Kindig shines light on a little-known Civil War history—what life was like for the common Confederate soldier.
A great deal is known about the generals and other officers who led the troops during the Civil War, but not as much is known about the men beneath them. In Courage and Devotion, Bruce R. Kindig strives to create a complete history of one Confederate battery, the Bankhead’s/Scott’s Tennessee Battery, with an emphasis on what life was like for the common soldier. This thoroughly researched account is a treasure trove of information for Civil War enthusiasts and those with a connection to this battery.
Kindig, a retired history teacher, has held a lifelong passion for the Civil War. In his studies he came across an account of John Marsh, a young man noted for his courage and devotion in battle, and wanted to learn more.
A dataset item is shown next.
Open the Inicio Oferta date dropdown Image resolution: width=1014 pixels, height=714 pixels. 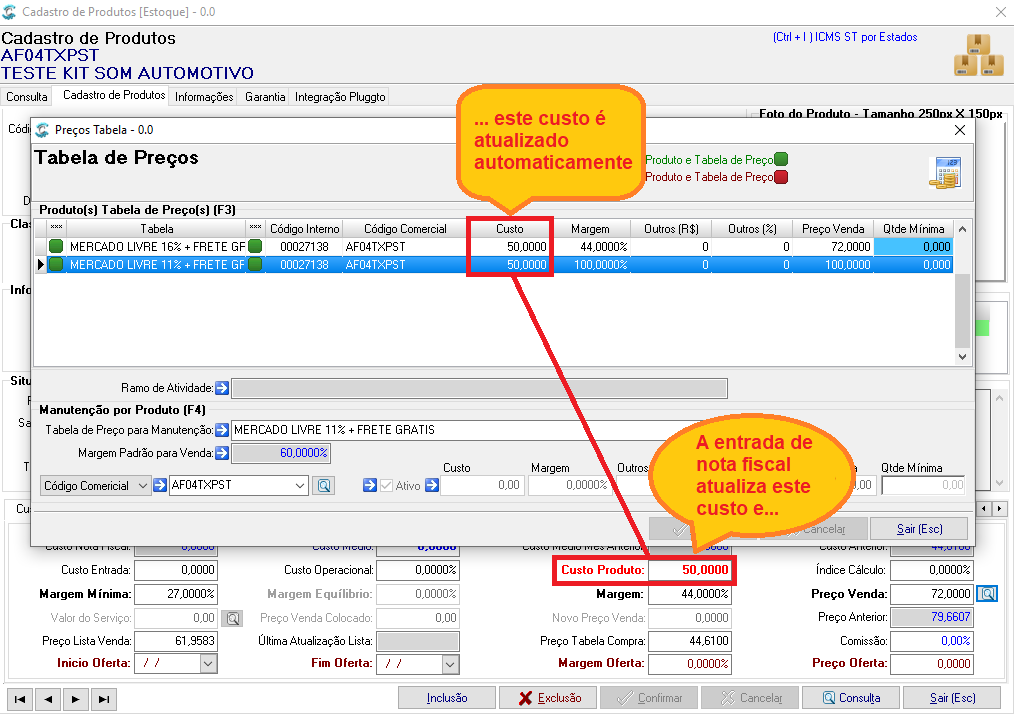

What he discovered was that no one had written a history of this particular battery before, so he set about gathering information on it. This book is the culmination of more than thirty years of research, including tracking down records in small-town libraries and interviewing descendants of the veterans.
The battery is followed faithfully throughout the war, with detailed accounts of each encampment, engagement with the enemy, and personnel change. This is a fairly straightforward account, heavy on facts and light on narrative. There are a few anecdotes scattered through the book, such as the time Scott’s battery was a favorite to win a drill competition between batteries (they came in second), but for the most part, the writing is cut and dry. What sets it apart from just a recitation of facts is Kindig’s accounting of troop morale as evidenced in letters and diaries he found during his research. “My God, what suffering,” wrote one soldier. “Wet through—cold and chilly—no sleep for four or five nights, and march through mud and water, some without any shoes, and some sick, and some with fingers and toes frozen, while behind on the bloody field were thousands moaning out the little life left them.”
In addition to the accounts of the battery’s involvement in the war, Kindig has included brief biographies of nine officers and ten enlisted men to give an insight into the type of people who made up the battery and their reasons for joining, which ranged from Southern patriotism to simply needing a way to earn some money. He also includes useful lists of recruitments, transfers, deserters, discharges, and maps of the various engagements. All of this information will prove useful to those researching this battery or one of the 252 men enlisted in it, though some of the maps are difficult to read because of the tiny font size used for the print.
Overall, Kindig succeeds in his effort to provide a history of this battery, from Smith P. Bankhead’s very first recruits in Memphis on May 13, 1861, to its disbandment after the defeat at Missionary Ridge on December 9, 1863. Packed with detailed information, it will serve as an important resource for historians and genealogists alike.